Similar problems of conceiving clinical records in isolation from practical workflow have affected EHR systems in general, and despite almost universal adoption of digital systems, clinical benefits have been harder to identify than process improvements. 18 There are many possible reasons for this disappointing impact on patient care. Two of the most important are (1) that the EHR as a concept may be too generic, describing a diversity of systems with many and varied functionalities 19 and (2) that EHRs have historically been built more around the needs of the organization than the needs of the patient. Consequently, the clinical record has been called a “200 year-old 21st century challenge.” 20
In emergency medicine, benefits of electronic notes have not been reliably demonstrated, 21 and unintended adverse consequences such as longer charting times, workaround development, and adverse social effects have been documented 22 with some suggestions that poorly designed systems are contributing to provider burn-out. A study of ED physicians in a community hospital ED showed that they spend significantly more time entering data into electronic medical records than on any other activity, including direct patient care. 23 It is imperative that this usability concern is addressed so that emergency physicians can devote more time to direct patient care.
We propose that a useful and unifying theme to guide future digital pathway design in emergency medicine is closer alignment with physical and cognitive aspects of real clinical workflow. Unless decision tools operate seamlessly and flexibly with physical and mental tasks such as writing notes, communicating with other providers, ordering tests, and effecting treatments, their appeal to the clinician is likely to have a ceiling effect as even if they increase decision accuracy, they are unlikely to make actual clinical work easier. Further developments of digital pathways in emergency medical care will require more a flexible solution fit for this purpose (Figure 4).

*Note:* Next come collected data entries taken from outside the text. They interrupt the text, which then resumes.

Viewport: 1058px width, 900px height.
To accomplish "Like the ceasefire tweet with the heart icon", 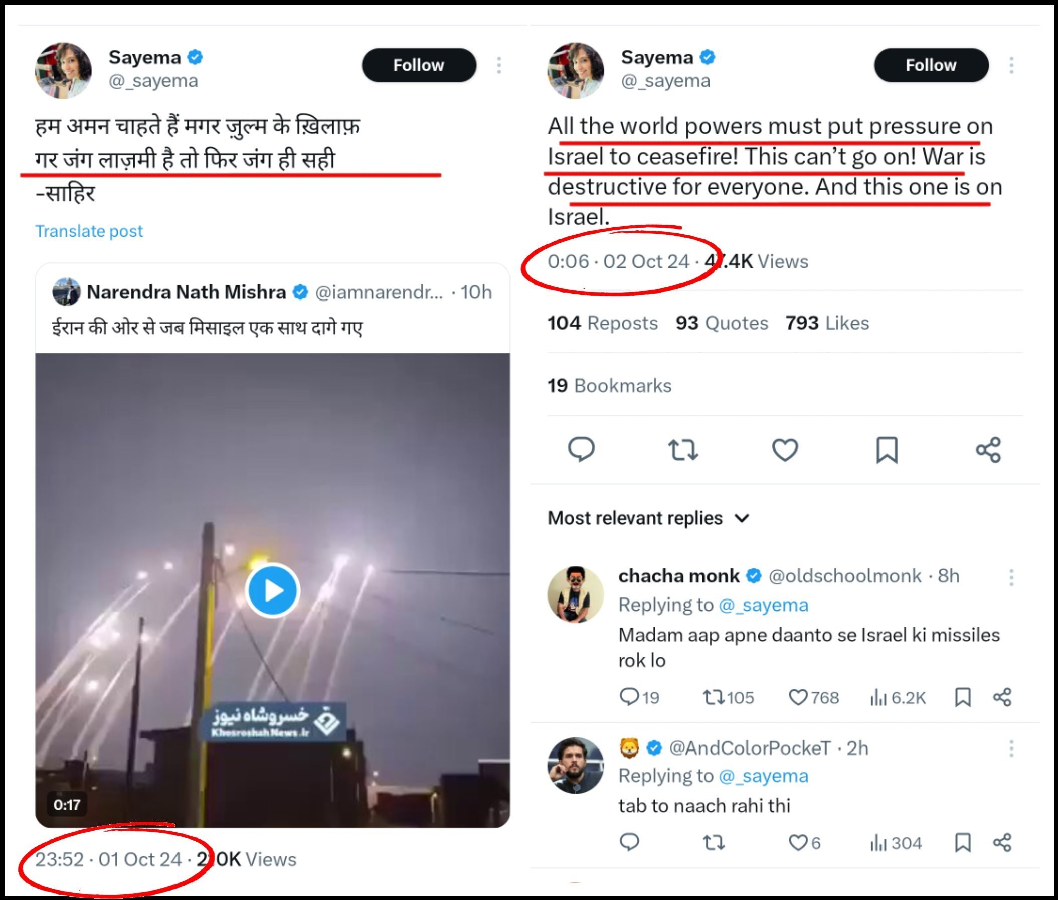I will click(x=785, y=450).
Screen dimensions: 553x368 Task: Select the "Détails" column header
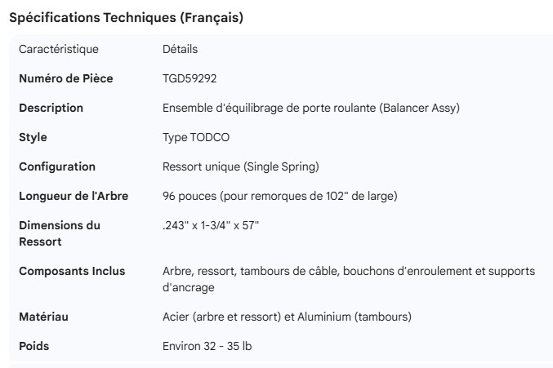point(180,49)
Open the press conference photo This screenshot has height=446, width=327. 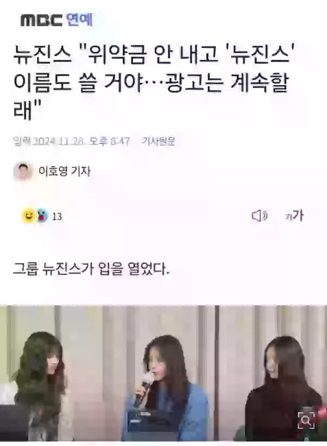click(x=164, y=373)
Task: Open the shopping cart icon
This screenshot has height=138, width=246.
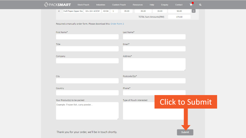Action: (x=191, y=5)
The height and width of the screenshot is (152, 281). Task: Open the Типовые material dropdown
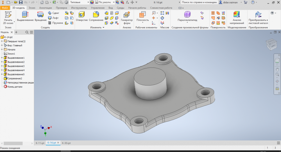click(x=88, y=2)

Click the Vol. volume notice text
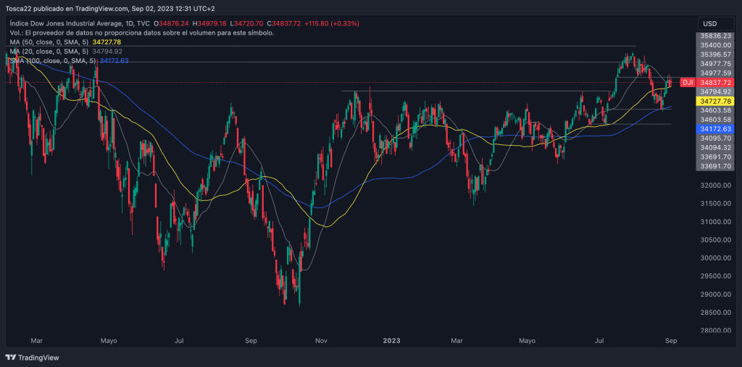141,33
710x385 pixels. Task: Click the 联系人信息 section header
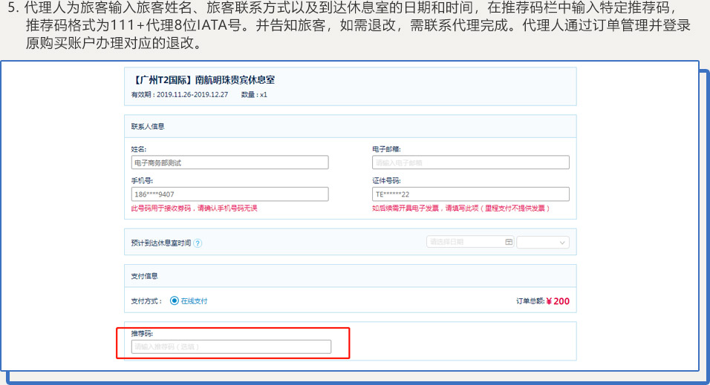pyautogui.click(x=148, y=126)
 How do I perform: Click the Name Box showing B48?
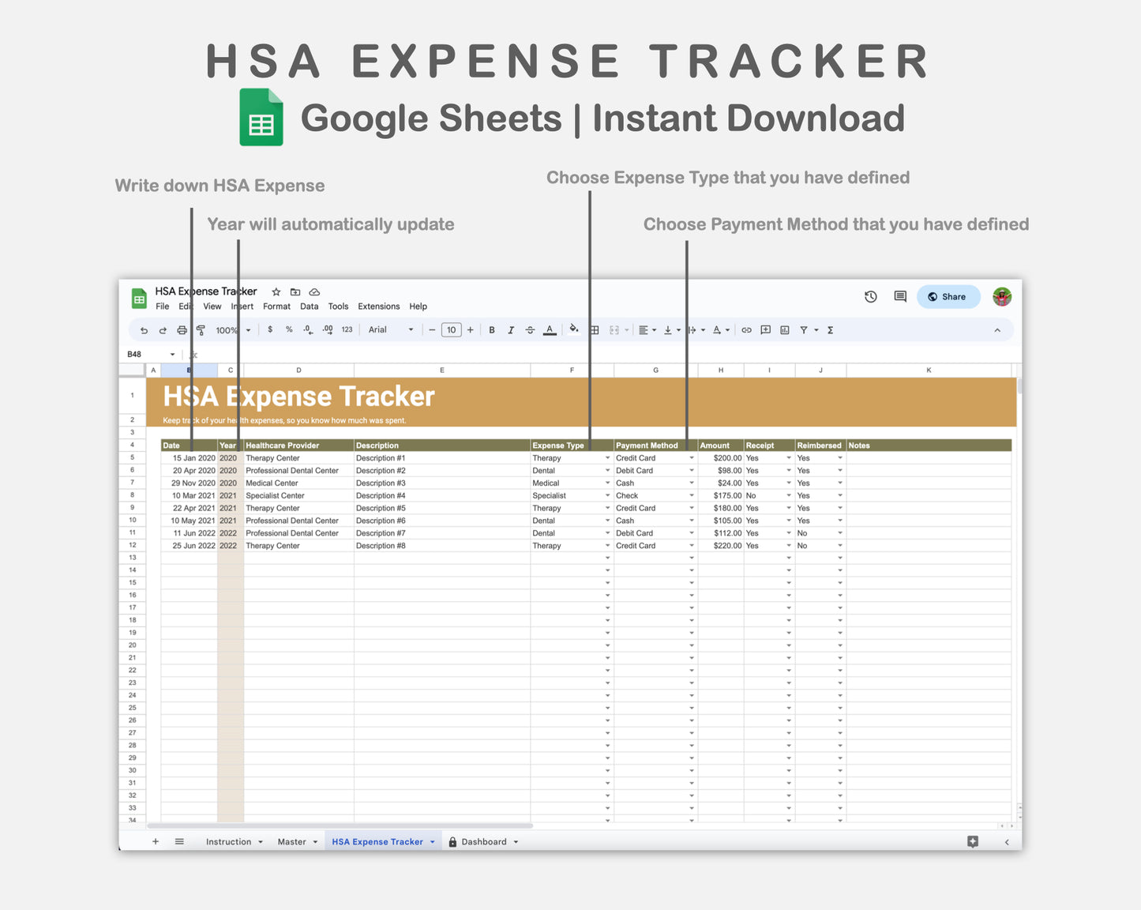pyautogui.click(x=144, y=354)
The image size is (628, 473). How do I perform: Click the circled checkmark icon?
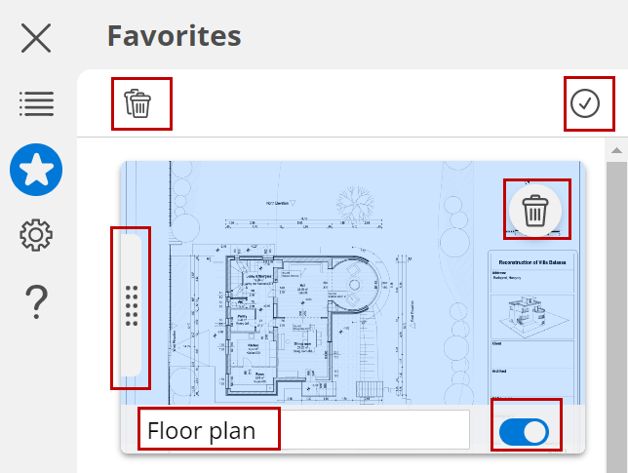point(585,103)
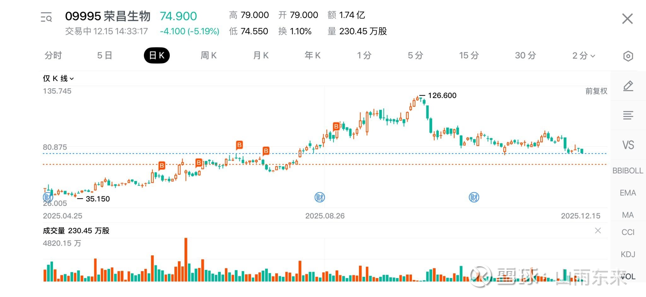This screenshot has height=297, width=646.
Task: Toggle the KDJ sub-chart indicator
Action: coord(628,254)
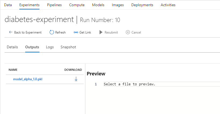Navigate to Deployments
This screenshot has width=220, height=114.
click(142, 5)
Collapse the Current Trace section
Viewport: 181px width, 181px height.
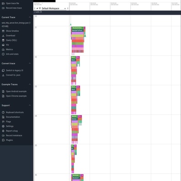click(x=30, y=17)
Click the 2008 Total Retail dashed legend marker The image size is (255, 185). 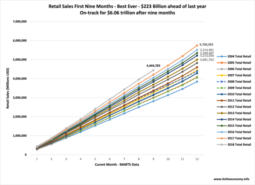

Key recommendations for digital pathway design in emergency medicine.
Conclusion
Usability testing revealed that despite technical success in transcribing an acute care pathway into the digital realm, factors such as user experience, flexibility, and clinical workflow were critical barriers to implementation into a live clinical environment. Emergency medical care has particular challenges that will require decision support solutions that both are intuitive to use and enable real cognitive and physical patterns of behavior, rather than constraining clinicians to an imposed sequence of actions.
Footnotes
Declaration of conflicting interests
The author(s) declared no potential conflicts of interest with respect to the research, authorship, and/or publication of this article.
Funding
The author(s) disclosed receipt of the following financial support for the research, authorship, and/or publication of this article: This work was supported by a Via Innovation grant from Canterbury District Health Board.